## EXERCISE DIRECTIONS
With nothing added or dropped, output every record below exactly.

Saved data entries:
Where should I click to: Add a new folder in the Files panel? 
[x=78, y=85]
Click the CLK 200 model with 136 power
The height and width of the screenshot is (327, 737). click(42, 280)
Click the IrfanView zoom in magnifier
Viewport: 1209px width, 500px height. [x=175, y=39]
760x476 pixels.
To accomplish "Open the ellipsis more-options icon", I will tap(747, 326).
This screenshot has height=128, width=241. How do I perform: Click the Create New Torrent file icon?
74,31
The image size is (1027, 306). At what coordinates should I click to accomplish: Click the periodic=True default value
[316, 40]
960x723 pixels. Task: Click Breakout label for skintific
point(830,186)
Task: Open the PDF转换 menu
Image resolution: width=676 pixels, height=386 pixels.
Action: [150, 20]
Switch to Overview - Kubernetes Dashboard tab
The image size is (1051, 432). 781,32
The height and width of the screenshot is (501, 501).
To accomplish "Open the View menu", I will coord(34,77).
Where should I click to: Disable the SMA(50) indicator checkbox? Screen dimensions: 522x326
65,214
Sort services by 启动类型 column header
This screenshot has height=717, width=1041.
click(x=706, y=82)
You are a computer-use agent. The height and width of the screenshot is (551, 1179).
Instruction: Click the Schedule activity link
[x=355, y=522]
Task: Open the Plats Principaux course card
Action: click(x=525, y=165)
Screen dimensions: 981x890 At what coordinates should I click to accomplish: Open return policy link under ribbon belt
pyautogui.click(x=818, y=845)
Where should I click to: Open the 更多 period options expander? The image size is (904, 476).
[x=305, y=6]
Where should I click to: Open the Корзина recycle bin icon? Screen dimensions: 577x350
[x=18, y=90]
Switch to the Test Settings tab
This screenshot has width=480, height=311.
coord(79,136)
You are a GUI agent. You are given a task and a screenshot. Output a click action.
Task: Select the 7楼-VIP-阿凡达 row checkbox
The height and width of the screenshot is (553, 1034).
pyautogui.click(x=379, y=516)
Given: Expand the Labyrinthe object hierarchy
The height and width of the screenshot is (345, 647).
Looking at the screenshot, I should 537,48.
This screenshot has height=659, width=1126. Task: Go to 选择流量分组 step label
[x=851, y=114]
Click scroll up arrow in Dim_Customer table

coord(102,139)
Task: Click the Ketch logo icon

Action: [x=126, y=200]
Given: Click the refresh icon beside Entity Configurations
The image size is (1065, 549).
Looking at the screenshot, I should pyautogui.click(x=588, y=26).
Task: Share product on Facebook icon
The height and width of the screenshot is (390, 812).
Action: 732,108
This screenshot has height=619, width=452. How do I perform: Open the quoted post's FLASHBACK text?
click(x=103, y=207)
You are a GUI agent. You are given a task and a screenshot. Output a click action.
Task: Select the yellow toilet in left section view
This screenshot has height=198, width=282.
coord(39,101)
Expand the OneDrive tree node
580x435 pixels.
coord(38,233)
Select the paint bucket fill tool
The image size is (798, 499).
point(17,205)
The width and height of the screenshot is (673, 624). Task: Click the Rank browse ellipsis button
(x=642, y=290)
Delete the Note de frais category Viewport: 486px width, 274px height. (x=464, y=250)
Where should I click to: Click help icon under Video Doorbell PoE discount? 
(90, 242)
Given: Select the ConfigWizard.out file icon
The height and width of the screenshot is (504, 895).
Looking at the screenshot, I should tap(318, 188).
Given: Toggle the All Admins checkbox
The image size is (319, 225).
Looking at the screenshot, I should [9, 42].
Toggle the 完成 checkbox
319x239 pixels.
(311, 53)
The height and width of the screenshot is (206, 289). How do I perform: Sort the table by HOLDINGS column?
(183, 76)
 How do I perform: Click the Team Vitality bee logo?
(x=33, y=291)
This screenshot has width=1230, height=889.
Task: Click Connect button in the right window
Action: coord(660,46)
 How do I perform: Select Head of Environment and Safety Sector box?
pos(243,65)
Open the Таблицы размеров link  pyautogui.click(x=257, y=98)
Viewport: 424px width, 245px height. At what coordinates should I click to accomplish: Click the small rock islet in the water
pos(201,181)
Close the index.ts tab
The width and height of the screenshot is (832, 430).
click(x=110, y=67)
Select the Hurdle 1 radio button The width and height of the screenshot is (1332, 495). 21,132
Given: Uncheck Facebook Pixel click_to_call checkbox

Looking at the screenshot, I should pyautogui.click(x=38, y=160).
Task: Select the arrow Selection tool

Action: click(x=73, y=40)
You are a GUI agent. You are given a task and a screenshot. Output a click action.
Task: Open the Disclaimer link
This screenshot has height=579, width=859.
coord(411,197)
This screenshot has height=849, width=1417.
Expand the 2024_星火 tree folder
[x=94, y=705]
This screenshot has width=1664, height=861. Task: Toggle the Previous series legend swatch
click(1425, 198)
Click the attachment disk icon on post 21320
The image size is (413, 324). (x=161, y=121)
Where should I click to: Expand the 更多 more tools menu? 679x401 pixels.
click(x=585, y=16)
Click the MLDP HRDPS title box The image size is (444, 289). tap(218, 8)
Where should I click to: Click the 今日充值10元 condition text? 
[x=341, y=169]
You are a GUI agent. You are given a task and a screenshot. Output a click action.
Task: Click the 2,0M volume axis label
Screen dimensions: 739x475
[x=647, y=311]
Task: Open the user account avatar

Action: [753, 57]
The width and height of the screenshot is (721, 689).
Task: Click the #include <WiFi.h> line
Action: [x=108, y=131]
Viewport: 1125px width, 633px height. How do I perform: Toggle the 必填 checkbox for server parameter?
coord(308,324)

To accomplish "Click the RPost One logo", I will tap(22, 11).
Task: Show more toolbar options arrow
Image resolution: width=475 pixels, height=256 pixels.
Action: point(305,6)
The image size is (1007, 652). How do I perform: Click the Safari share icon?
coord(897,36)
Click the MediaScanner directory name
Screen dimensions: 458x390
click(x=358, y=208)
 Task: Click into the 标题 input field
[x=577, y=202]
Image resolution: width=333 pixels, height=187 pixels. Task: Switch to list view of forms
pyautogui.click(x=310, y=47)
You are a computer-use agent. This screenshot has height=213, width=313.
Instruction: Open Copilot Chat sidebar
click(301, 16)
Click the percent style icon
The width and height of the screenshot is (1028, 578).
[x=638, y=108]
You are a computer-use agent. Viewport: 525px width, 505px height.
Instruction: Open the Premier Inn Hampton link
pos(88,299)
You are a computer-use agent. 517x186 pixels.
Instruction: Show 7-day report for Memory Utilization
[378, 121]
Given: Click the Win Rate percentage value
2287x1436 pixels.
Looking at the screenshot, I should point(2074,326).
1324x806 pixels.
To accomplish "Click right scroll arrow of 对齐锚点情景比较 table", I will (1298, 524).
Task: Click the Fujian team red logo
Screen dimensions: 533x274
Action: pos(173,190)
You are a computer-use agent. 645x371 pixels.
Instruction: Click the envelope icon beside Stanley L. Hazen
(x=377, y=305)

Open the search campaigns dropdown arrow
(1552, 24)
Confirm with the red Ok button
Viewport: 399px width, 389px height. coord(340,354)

## OUTPUT OF THE TASK
Where should I click to: Add a new folder in the Files panel? 
[x=78, y=85]
Click the CLK 200 model with 136 power
The height and width of the screenshot is (327, 737). click(42, 280)
Click the IrfanView zoom in magnifier
Viewport: 1209px width, 500px height. [x=175, y=39]
760x476 pixels.
To accomplish "Open the ellipsis more-options icon", I will tap(747, 326).
This screenshot has height=128, width=241. How do I perform: Click the Create New Torrent file icon?
74,31
The image size is (1027, 306). At what coordinates should I click to accomplish: Click the periodic=True default value
[316, 40]
960x723 pixels. Task: Click Breakout label for skintific
point(830,186)
Task: Open the PDF转换 menu
Image resolution: width=676 pixels, height=386 pixels.
Action: [150, 20]
Switch to Overview - Kubernetes Dashboard tab
The image size is (1051, 432). 781,32
The height and width of the screenshot is (501, 501).
To accomplish "Open the View menu", I will coord(34,77).
Where should I click to: Disable the SMA(50) indicator checkbox? Screen dimensions: 522x326
65,214
Sort services by 启动类型 column header
This screenshot has height=717, width=1041.
click(x=706, y=82)
You are a computer-use agent. The height and width of the screenshot is (551, 1179).
Instruction: Click the Schedule activity link
[x=355, y=522]
Task: Open the Plats Principaux course card
Action: click(x=525, y=165)
Screen dimensions: 981x890 At what coordinates should I click to accomplish: Open return policy link under ribbon belt
pyautogui.click(x=818, y=845)
Where should I click to: Open the 更多 period options expander? The image size is (904, 476).
[x=305, y=6]
Where should I click to: Open the Корзина recycle bin icon? Screen dimensions: 577x350
[x=18, y=90]
Switch to the Test Settings tab
This screenshot has width=480, height=311.
coord(79,136)
You are a GUI agent. You are given a task and a screenshot. Output a click action.
Task: Select the 7楼-VIP-阿凡达 row checkbox
The height and width of the screenshot is (553, 1034).
pyautogui.click(x=379, y=516)
Given: Expand the Labyrinthe object hierarchy
The height and width of the screenshot is (345, 647).
Looking at the screenshot, I should 537,48.
This screenshot has height=659, width=1126. Task: Go to 选择流量分组 step label
[x=851, y=114]
Click scroll up arrow in Dim_Customer table

coord(102,139)
Task: Click the Ketch logo icon

Action: [x=126, y=200]
Given: Click the refresh icon beside Entity Configurations
The image size is (1065, 549).
Looking at the screenshot, I should pyautogui.click(x=588, y=26).
Task: Share product on Facebook icon
The height and width of the screenshot is (390, 812).
Action: 732,108
This screenshot has height=619, width=452. How do I perform: Open the quoted post's FLASHBACK text?
click(x=103, y=207)
You are a GUI agent. You are given a task and a screenshot. Output a click action.
Task: Select the yellow toilet in left section view
This screenshot has height=198, width=282.
coord(39,101)
Expand the OneDrive tree node
580x435 pixels.
coord(38,233)
Select the paint bucket fill tool
The image size is (798, 499).
point(17,205)
The width and height of the screenshot is (673, 624). Task: Click the Rank browse ellipsis button
(x=642, y=290)
Delete the Note de frais category Viewport: 486px width, 274px height. (x=464, y=250)
Where should I click to: Click help icon under Video Doorbell PoE discount? 
(90, 242)
Given: Select the ConfigWizard.out file icon
The height and width of the screenshot is (504, 895).
Looking at the screenshot, I should tap(318, 188).
Given: Toggle the All Admins checkbox
The image size is (319, 225).
Looking at the screenshot, I should [9, 42].
Toggle the 完成 checkbox
319x239 pixels.
(311, 53)
The height and width of the screenshot is (206, 289). How do I perform: Sort the table by HOLDINGS column?
(183, 76)
 How do I perform: Click the Team Vitality bee logo?
(x=33, y=291)
This screenshot has width=1230, height=889.
Task: Click Connect button in the right window
Action: coord(660,46)
 How do I perform: Select Head of Environment and Safety Sector box?
pos(243,65)
Open the Таблицы размеров link  pyautogui.click(x=257, y=98)
Viewport: 424px width, 245px height. At what coordinates should I click to accomplish: Click the small rock islet in the water
pos(201,181)
Close the index.ts tab
The width and height of the screenshot is (832, 430).
click(x=110, y=67)
Select the Hurdle 1 radio button The width and height of the screenshot is (1332, 495). 21,132
Given: Uncheck Facebook Pixel click_to_call checkbox

Looking at the screenshot, I should pyautogui.click(x=38, y=160).
Task: Select the arrow Selection tool

Action: click(x=73, y=40)
You are a GUI agent. You are given a task and a screenshot. Output a click action.
Task: Open the Disclaimer link
This screenshot has height=579, width=859.
coord(411,197)
This screenshot has height=849, width=1417.
Expand the 2024_星火 tree folder
[x=94, y=705]
This screenshot has width=1664, height=861. Task: Toggle the Previous series legend swatch
click(1425, 198)
Click the attachment disk icon on post 21320
The image size is (413, 324). (x=161, y=121)
Where should I click to: Expand the 更多 more tools menu? 679x401 pixels.
click(x=585, y=16)
Click the MLDP HRDPS title box The image size is (444, 289). tap(218, 8)
Where should I click to: Click the 今日充值10元 condition text? 
[x=341, y=169]
You are a GUI agent. You are given a task and a screenshot. Output a click action.
Task: Click the 2,0M volume axis label
Screen dimensions: 739x475
[x=647, y=311]
Task: Open the user account avatar

Action: [753, 57]
The width and height of the screenshot is (721, 689).
Task: Click the #include <WiFi.h> line
Action: [x=108, y=131]
Viewport: 1125px width, 633px height. How do I perform: Toggle the 必填 checkbox for server parameter?
coord(308,324)

To accomplish "Click the RPost One logo", I will tap(22, 11).
Task: Show more toolbar options arrow
Image resolution: width=475 pixels, height=256 pixels.
Action: point(305,6)
The image size is (1007, 652). How do I perform: Click the Safari share icon?
coord(897,36)
Click the MediaScanner directory name
Screen dimensions: 458x390
click(x=358, y=208)
 Task: Click into the 标题 input field
[x=577, y=202]
Image resolution: width=333 pixels, height=187 pixels. Task: Switch to list view of forms
pyautogui.click(x=310, y=47)
You are a computer-use agent. This screenshot has height=213, width=313.
Instruction: Open Copilot Chat sidebar
click(301, 16)
Click the percent style icon
The width and height of the screenshot is (1028, 578).
[x=638, y=108]
You are a computer-use agent. Viewport: 525px width, 505px height.
Instruction: Open the Premier Inn Hampton link
pos(88,299)
You are a computer-use agent. 517x186 pixels.
Instruction: Show 7-day report for Memory Utilization
[378, 121]
Given: Click the Win Rate percentage value
2287x1436 pixels.
Looking at the screenshot, I should point(2074,326).
1324x806 pixels.
To accomplish "Click right scroll arrow of 对齐锚点情景比较 table", I will (1298, 524).
Task: Click the Fujian team red logo
Screen dimensions: 533x274
Action: pos(173,190)
You are a computer-use agent. 645x371 pixels.
Instruction: Click the envelope icon beside Stanley L. Hazen
(x=377, y=305)

Open the search campaigns dropdown arrow
(1552, 24)
Confirm with the red Ok button
Viewport: 399px width, 389px height. coord(340,354)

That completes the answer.